[Saved data entries]
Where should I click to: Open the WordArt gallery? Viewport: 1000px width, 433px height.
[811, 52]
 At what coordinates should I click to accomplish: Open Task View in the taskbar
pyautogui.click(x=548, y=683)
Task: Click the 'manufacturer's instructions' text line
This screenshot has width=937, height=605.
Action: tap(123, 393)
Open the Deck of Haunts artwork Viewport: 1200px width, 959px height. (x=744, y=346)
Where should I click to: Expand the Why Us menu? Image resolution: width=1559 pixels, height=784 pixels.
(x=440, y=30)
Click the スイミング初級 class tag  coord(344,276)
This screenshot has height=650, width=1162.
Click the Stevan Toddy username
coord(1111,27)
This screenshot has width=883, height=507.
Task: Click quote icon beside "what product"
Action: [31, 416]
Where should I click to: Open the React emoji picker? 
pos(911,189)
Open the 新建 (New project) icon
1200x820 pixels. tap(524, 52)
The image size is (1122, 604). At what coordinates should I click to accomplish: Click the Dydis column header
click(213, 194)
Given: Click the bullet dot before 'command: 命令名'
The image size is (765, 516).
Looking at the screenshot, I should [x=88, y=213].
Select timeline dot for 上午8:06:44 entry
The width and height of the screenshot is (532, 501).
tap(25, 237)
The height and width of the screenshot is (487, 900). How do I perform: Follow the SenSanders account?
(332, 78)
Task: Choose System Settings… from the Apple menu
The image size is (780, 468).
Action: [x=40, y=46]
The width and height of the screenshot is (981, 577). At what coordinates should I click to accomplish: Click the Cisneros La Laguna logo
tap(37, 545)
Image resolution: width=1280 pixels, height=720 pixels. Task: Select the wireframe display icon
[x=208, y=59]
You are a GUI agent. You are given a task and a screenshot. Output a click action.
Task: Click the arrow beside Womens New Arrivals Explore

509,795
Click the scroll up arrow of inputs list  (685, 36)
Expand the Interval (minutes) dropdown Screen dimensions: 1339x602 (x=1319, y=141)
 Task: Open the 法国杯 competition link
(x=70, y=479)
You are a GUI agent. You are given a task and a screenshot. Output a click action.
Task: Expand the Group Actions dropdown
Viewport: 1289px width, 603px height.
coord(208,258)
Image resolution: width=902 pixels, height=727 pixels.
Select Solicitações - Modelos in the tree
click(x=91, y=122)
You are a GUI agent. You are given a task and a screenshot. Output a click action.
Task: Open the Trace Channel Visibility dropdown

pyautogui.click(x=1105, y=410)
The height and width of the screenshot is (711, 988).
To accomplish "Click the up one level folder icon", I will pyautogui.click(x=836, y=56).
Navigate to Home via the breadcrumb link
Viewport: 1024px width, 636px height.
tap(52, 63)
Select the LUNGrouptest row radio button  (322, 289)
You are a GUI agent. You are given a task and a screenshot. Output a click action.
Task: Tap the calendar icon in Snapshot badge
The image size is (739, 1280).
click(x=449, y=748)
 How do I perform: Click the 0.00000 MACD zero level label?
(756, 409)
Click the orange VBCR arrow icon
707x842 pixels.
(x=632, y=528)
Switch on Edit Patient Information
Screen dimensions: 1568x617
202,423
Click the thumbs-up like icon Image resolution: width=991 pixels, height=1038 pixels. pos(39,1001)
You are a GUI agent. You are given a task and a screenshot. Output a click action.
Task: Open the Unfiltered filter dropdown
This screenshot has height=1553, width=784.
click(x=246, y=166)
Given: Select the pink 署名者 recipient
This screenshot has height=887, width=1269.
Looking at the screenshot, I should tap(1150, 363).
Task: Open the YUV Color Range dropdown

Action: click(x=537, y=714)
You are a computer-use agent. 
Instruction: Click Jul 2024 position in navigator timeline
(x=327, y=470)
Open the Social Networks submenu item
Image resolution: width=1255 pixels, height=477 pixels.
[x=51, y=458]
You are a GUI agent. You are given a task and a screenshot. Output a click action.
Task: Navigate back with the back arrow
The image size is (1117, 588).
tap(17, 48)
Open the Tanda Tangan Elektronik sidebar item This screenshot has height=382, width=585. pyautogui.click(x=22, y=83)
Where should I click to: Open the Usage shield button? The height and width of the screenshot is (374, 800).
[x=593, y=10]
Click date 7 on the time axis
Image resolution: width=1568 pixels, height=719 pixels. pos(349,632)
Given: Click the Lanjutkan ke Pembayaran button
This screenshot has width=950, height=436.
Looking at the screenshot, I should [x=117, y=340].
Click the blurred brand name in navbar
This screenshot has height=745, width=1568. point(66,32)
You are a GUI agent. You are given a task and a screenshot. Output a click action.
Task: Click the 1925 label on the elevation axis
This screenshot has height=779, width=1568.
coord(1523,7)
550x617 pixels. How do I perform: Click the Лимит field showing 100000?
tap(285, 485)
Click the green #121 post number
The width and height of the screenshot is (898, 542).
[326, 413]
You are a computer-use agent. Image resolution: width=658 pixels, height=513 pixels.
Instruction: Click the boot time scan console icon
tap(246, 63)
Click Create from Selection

EXERCISE INSTRUCTIONS: Copy every line above exactly.

EXERCISE ANSWER:
Where should I click to: Open the WordArt gallery? Viewport: 1000px width, 433px height.
[811, 52]
 At what coordinates should I click to accomplish: Open Task View in the taskbar
pyautogui.click(x=548, y=683)
Task: Click the 'manufacturer's instructions' text line
This screenshot has width=937, height=605.
Action: tap(123, 393)
Open the Deck of Haunts artwork Viewport: 1200px width, 959px height. (x=744, y=346)
Where should I click to: Expand the Why Us menu? Image resolution: width=1559 pixels, height=784 pixels.
(x=440, y=30)
Click the スイミング初級 class tag  coord(344,276)
This screenshot has height=650, width=1162.
Click the Stevan Toddy username
coord(1111,27)
This screenshot has width=883, height=507.
Task: Click quote icon beside "what product"
Action: [31, 416]
Where should I click to: Open the React emoji picker? 
pos(911,189)
Open the 新建 (New project) icon
1200x820 pixels. tap(524, 52)
The image size is (1122, 604). At what coordinates should I click to accomplish: Click the Dydis column header
click(213, 194)
Given: Click the bullet dot before 'command: 命令名'
The image size is (765, 516).
Looking at the screenshot, I should [x=88, y=213].
Select timeline dot for 上午8:06:44 entry
The width and height of the screenshot is (532, 501).
tap(25, 237)
The height and width of the screenshot is (487, 900). How do I perform: Follow the SenSanders account?
(332, 78)
Task: Choose System Settings… from the Apple menu
The image size is (780, 468).
Action: [x=40, y=46]
The width and height of the screenshot is (981, 577). At what coordinates should I click to accomplish: Click the Cisneros La Laguna logo
tap(37, 545)
Image resolution: width=1280 pixels, height=720 pixels. Task: Select the wireframe display icon
[x=208, y=59]
You are a GUI agent. You are given a task and a screenshot. Output a click action.
Task: Click the arrow beside Womens New Arrivals Explore

509,795
Click the scroll up arrow of inputs list  (685, 36)
Expand the Interval (minutes) dropdown Screen dimensions: 1339x602 (x=1319, y=141)
 Task: Open the 法国杯 competition link
(x=70, y=479)
You are a GUI agent. You are given a task and a screenshot. Output a click action.
Task: Expand the Group Actions dropdown
Viewport: 1289px width, 603px height.
coord(208,258)
Image resolution: width=902 pixels, height=727 pixels.
Select Solicitações - Modelos in the tree
click(x=91, y=122)
You are a GUI agent. You are given a task and a screenshot. Output a click action.
Task: Open the Trace Channel Visibility dropdown

pyautogui.click(x=1105, y=410)
The height and width of the screenshot is (711, 988).
To accomplish "Click the up one level folder icon", I will pyautogui.click(x=836, y=56).
Navigate to Home via the breadcrumb link
Viewport: 1024px width, 636px height.
tap(52, 63)
Select the LUNGrouptest row radio button  (322, 289)
You are a GUI agent. You are given a task and a screenshot. Output a click action.
Task: Tap the calendar icon in Snapshot badge
The image size is (739, 1280).
click(x=449, y=748)
 How do I perform: Click the 0.00000 MACD zero level label?
(756, 409)
Click the orange VBCR arrow icon
707x842 pixels.
(x=632, y=528)
Switch on Edit Patient Information
Screen dimensions: 1568x617
202,423
Click the thumbs-up like icon Image resolution: width=991 pixels, height=1038 pixels. pos(39,1001)
You are a GUI agent. You are given a task and a screenshot. Output a click action.
Task: Open the Unfiltered filter dropdown
This screenshot has height=1553, width=784.
click(x=246, y=166)
Given: Select the pink 署名者 recipient
This screenshot has height=887, width=1269.
Looking at the screenshot, I should tap(1150, 363).
Task: Open the YUV Color Range dropdown

Action: click(x=537, y=714)
You are a computer-use agent. 
Instruction: Click Jul 2024 position in navigator timeline
(x=327, y=470)
Open the Social Networks submenu item
Image resolution: width=1255 pixels, height=477 pixels.
[x=51, y=458]
You are a GUI agent. You are given a task and a screenshot. Output a click action.
Task: Navigate back with the back arrow
The image size is (1117, 588).
tap(17, 48)
Open the Tanda Tangan Elektronik sidebar item This screenshot has height=382, width=585. pyautogui.click(x=22, y=83)
Where should I click to: Open the Usage shield button? The height and width of the screenshot is (374, 800).
[x=593, y=10]
Click date 7 on the time axis
Image resolution: width=1568 pixels, height=719 pixels. pos(349,632)
Given: Click the Lanjutkan ke Pembayaran button
This screenshot has width=950, height=436.
Looking at the screenshot, I should [x=117, y=340].
Click the blurred brand name in navbar
This screenshot has height=745, width=1568. point(66,32)
You are a GUI agent. You are given a task and a screenshot. Output a click action.
Task: Click the 1925 label on the elevation axis
This screenshot has height=779, width=1568.
coord(1523,7)
550x617 pixels. How do I perform: Click the Лимит field showing 100000?
tap(285, 485)
Click the green #121 post number
The width and height of the screenshot is (898, 542).
[326, 413]
You are a computer-use agent. Image resolution: width=658 pixels, height=513 pixels.
Instruction: Click the boot time scan console icon
tap(246, 63)
Click Create from Selection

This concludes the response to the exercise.